- **EXCERPT**:
▼

Software Occlusion Culling Update 2

This update consists of a couple of more rasterizer optimizations. The optimizations were implemented by Fabian Giensen and have been integrated into the sample. These 2 optimizations improve performance in terms of frame rate by ~13% and in terms of total cull time by ~ 27%.

Coarse Depth pretest :

After rasterizing the depth buffer, we create a coarse depth buffer. To create the coarse depth buffer we summarize each 8×8 block of depth values by determining the most distant Z coordinate (smallest z value in this case). Then, for each AABB, we loop over all 8×8 pixel blocks covered by the box. If the nearest Z value for the whole box is behind the farthest Z value of all the blocks covered by the box in the coarse/summary depth buffer, then we are sure that the box couldn’t possibly be visible. We mark such AABBs as occluded and avoid rasterizing and depth testing them.

▲

- **DATA**:
▼

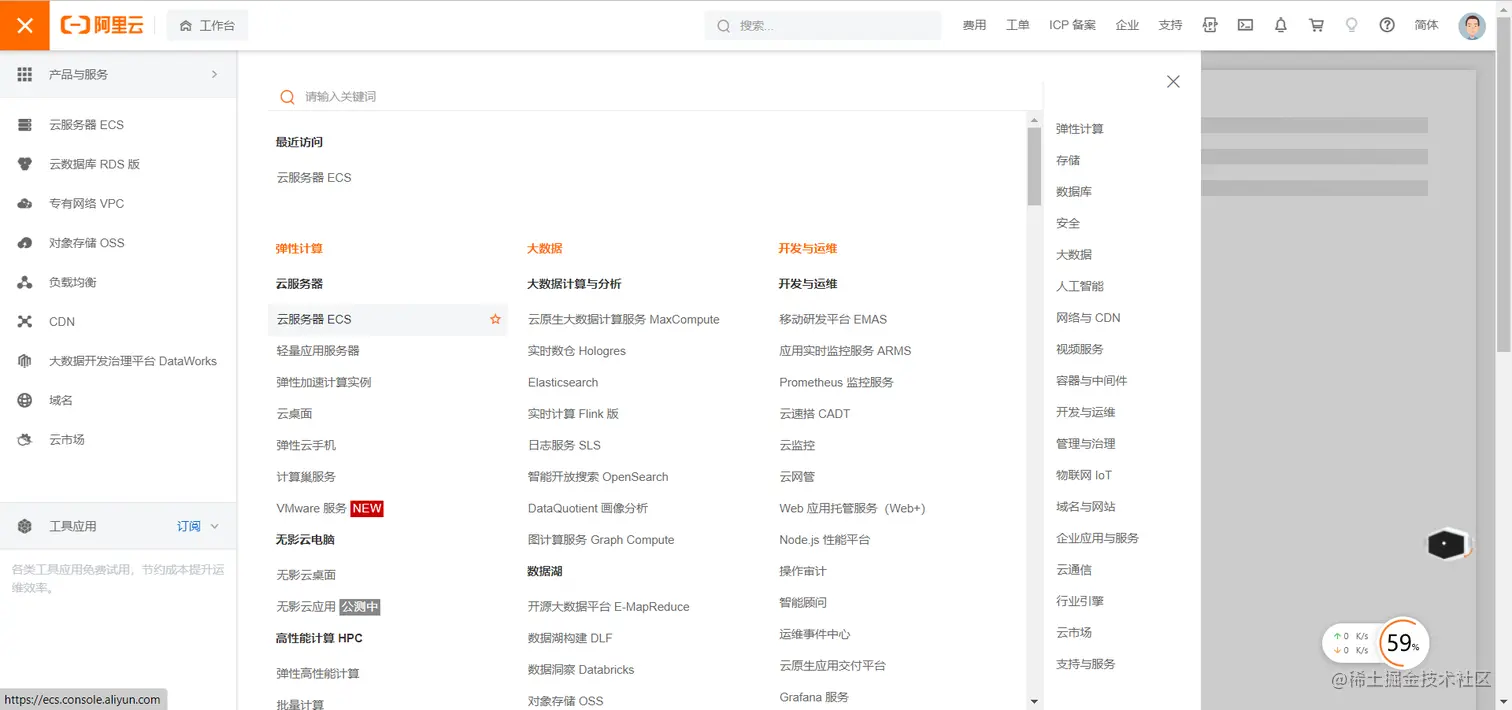This screenshot has width=1512, height=710.
Task: Open the CloudShell terminal icon
Action: click(1245, 25)
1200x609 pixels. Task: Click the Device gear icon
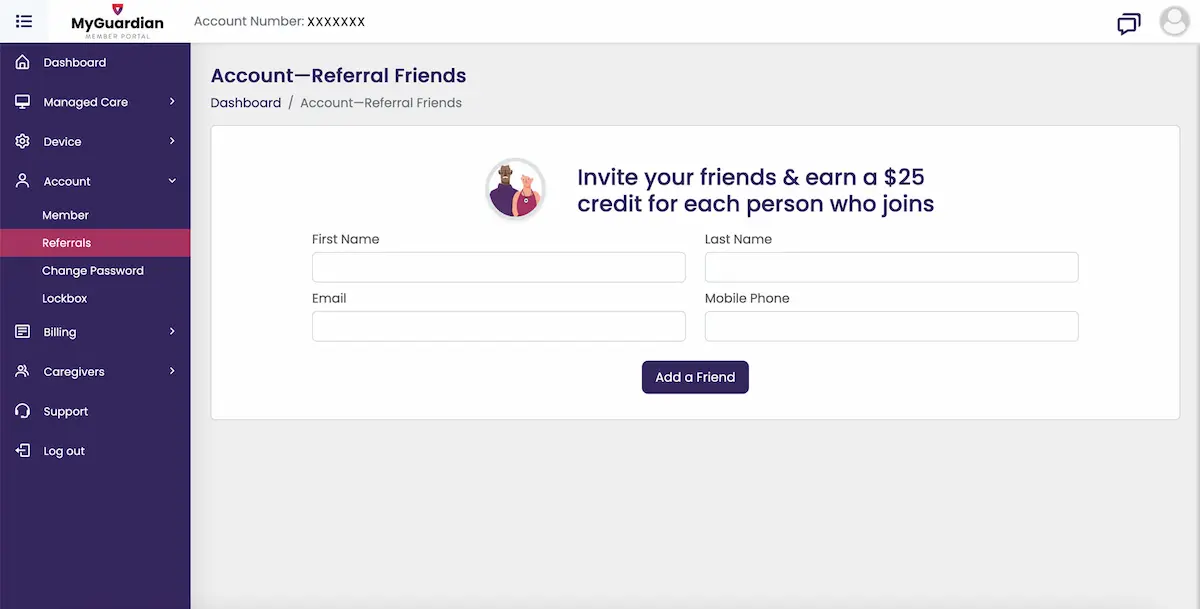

▲

- **INSTRUCTIONS TO FOLLOW**:
Could you carry on the occlusion culling update from its final sentence?

- **RESPONSE TO THE TASK**:
Binners store triangle data:

In the previous version during the triangle binning pass each bin stored the triangle Id for the triangles that belonged to the bin. However this caused an extra gather during the rasterization pass because the triangles had to be looked up by their ids and gathered. To avoid the extra gather in this update the triangle bins directly store the triangle data.


The performance for the Software Occlusion Culling sample was measured on a 2.3 GHz 4th gen Intel® Core™ processor (Haswell) system with 4 core / 8 threads and Intel® HD Graphics GT3CW. We set the rasterizer technique to SSE, the occluder size threshold to 1.5, the occludee size threshold to 0.01, and the number of depth test tasks to 20. We enabled frustum culling and multi-tasking and disabled vsync.  
The castle scene has 115 occluder models and 48700 occluder triangles. It has 27025 occludee models (occluders are treated as occludees) and ~1.9 million occludee triangles.

The time taken to rasterize the occluders to the depth buffer on the CPU was ~0.79 milliseconds, and the time taken to depth test the occludees was ~0.46 milliseconds. The total time spent on software occlusion culling was ~ 1.25 milliseconds.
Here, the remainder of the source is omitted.